Achondroplasia is an inherited disease which is genetic in nature. It is one of the main causes related to short stature and short limbs. It is a birth defect and the patients suffering from Achondroplasia has an average height of 131 centimeters in case of men and 124 centimeters in case of women. In this genetic disorder, there is an abnormal growth of bone and cartilage. Mutated gene in the parents gets passed to the offspring during the development of embryo and hence leads to a child affected with Achondroplasia.
Achondroplasia is one of the causes of dwarfism as well. The patient suffering from Achondroplasia faces problems like bowed legs, spinal stenosis, shortened legs and arms, decreased muscle tone, spinal curvature, prominent forehead etc. There are a number of causes associated with Achondroplasia.
Top Causes of Achondroplasia
Achondroplasia is a condition which is caused due to genetic mutation. FGFR3 is the gene which codes for the protein helpful for maintaining the tissues in brain and bones. Mutation in this gene leads to limitation in the bone formation from cartilage. FGFR3 stands for fibroblast growth factor receptor and is located on chromosome no. 4.

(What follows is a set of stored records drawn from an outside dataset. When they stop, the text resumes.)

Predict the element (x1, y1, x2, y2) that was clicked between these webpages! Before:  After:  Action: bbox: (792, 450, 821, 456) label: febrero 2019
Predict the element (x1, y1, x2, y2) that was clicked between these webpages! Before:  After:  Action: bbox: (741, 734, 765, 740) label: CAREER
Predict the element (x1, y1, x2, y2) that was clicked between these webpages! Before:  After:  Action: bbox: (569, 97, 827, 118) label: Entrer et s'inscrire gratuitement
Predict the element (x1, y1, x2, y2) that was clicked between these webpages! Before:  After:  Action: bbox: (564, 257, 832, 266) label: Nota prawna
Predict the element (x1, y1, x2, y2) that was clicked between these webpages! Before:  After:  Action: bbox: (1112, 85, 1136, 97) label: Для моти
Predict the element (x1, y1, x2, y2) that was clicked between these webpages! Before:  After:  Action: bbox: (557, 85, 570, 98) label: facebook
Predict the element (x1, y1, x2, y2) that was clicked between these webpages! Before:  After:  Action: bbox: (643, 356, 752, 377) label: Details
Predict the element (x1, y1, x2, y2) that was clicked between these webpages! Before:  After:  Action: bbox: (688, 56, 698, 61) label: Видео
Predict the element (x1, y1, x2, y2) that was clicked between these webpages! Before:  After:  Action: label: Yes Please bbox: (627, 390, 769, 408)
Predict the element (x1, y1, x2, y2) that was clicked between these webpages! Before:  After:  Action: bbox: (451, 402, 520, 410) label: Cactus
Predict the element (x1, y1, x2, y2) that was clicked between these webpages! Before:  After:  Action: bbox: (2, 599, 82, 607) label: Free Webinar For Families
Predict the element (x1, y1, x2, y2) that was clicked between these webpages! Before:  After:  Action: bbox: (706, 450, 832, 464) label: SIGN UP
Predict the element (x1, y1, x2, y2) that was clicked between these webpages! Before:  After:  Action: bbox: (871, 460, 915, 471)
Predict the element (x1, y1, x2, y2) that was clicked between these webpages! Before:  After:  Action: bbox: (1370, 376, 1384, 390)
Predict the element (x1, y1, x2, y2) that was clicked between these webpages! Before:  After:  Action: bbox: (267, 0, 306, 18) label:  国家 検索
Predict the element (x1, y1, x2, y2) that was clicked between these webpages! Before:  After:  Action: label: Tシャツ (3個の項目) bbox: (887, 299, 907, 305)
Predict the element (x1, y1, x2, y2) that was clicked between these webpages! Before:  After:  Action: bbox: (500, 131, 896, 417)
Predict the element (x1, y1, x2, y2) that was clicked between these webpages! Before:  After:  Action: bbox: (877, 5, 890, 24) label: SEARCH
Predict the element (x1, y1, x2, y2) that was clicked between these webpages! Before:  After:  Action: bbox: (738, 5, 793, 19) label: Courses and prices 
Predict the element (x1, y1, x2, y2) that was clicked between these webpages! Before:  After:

Inheritance is also one of the causes that may cause Achondroplasia. In inheritance, the disease is passed to the new born from parents. Parents who are suffering from Achondroplasia pass this mutated gene to the offspring.
If only one parent is suffering from Achondroplasia, there is a fifty percent chance that the child would inherit the mutated gene but if both the parents are affected with the disease, there is one in four chances that the gene is passed to the child.
It has been found that around twenty five to thirty percent of children suffering from Achondroplasia experience neurological impairment. It occurs when brain stem and spinal cord become compressed. It then causes compression of nervous system in brain, cerebrospinal fluid and spinal cord. This compression thus results in nutritional deficits.
It has been observed by the geneticists that fathers who are older than forty five years of age are more likely to have children affected with Achondroplasia.
The children in such cases are likely to suffer from autosomal dominant conditions. But causes for new mutations in the sperm have not been found yet.
Hormonal deficiency is one of the causes associated with Achondroplasia. Deficiencies in certain hormones associated with genetic mutation or injury also result in symptoms of Achondroplasia. Other than this, lack of proper nutrition and diet may also be associated with the causes of Achondroplasia.
It has also been observed that in eighty percent of Achondroplasia cases, it did not result from inheritance but caused due to new mutation in the gene. This is considered to be a spontaneous mutation which occurs during the development of embryo.
This new mutation has been found to occur in egg or sperm cell which then leads to the formation of embryo. It was also found that there is small chance of having a second children affected with Achondroplasia.